Work required
Where the records appear below, transcribe them exactly, leaving none out.
++++ Given information
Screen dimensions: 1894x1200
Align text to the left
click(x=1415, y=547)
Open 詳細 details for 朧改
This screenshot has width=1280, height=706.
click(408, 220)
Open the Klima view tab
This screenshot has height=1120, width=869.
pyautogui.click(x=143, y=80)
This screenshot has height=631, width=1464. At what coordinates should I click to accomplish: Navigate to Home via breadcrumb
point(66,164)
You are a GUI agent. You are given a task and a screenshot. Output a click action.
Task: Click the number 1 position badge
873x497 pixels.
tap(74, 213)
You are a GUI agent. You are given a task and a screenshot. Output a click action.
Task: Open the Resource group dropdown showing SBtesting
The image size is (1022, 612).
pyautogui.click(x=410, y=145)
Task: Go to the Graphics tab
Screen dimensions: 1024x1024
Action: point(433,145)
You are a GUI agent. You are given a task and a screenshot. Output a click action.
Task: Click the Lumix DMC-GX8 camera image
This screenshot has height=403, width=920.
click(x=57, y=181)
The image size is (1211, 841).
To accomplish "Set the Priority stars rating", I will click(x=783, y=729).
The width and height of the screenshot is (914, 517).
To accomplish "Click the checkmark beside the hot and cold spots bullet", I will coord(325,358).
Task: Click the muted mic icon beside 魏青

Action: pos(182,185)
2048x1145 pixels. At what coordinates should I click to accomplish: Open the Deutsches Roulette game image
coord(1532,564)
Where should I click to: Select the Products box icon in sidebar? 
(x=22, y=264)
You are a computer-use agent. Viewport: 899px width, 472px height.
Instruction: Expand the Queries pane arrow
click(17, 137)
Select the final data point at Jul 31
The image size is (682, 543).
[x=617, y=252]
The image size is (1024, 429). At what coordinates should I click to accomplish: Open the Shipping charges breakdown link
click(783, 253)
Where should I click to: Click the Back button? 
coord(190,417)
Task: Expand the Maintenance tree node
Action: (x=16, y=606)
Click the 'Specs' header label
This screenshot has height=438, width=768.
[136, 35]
++++++++
Response to this task
Screen dimensions: 1894x1200
Align text to the left
click(x=1415, y=547)
Open 詳細 details for 朧改
This screenshot has width=1280, height=706.
click(408, 220)
Open the Klima view tab
This screenshot has height=1120, width=869.
pyautogui.click(x=143, y=80)
This screenshot has height=631, width=1464. At what coordinates should I click to accomplish: Navigate to Home via breadcrumb
point(66,164)
You are a GUI agent. You are given a task and a screenshot. Output a click action.
Task: Click the number 1 position badge
873x497 pixels.
tap(74, 213)
You are a GUI agent. You are given a task and a screenshot. Output a click action.
Task: Open the Resource group dropdown showing SBtesting
The image size is (1022, 612).
pyautogui.click(x=410, y=145)
Task: Go to the Graphics tab
Screen dimensions: 1024x1024
Action: point(433,145)
You are a GUI agent. You are given a task and a screenshot. Output a click action.
Task: Click the Lumix DMC-GX8 camera image
This screenshot has height=403, width=920.
click(x=57, y=181)
The image size is (1211, 841).
To accomplish "Set the Priority stars rating", I will click(x=783, y=729).
The width and height of the screenshot is (914, 517).
To accomplish "Click the checkmark beside the hot and cold spots bullet", I will coord(325,358).
Task: Click the muted mic icon beside 魏青

Action: pos(182,185)
2048x1145 pixels. At what coordinates should I click to accomplish: Open the Deutsches Roulette game image
coord(1532,564)
Where should I click to: Select the Products box icon in sidebar? 
(x=22, y=264)
You are a computer-use agent. Viewport: 899px width, 472px height.
Instruction: Expand the Queries pane arrow
click(17, 137)
Select the final data point at Jul 31
The image size is (682, 543).
[x=617, y=252]
The image size is (1024, 429). At what coordinates should I click to accomplish: Open the Shipping charges breakdown link
click(783, 253)
Where should I click to: Click the Back button? 
coord(190,417)
Task: Expand the Maintenance tree node
Action: (x=16, y=606)
Click the 'Specs' header label
This screenshot has height=438, width=768.
[136, 35]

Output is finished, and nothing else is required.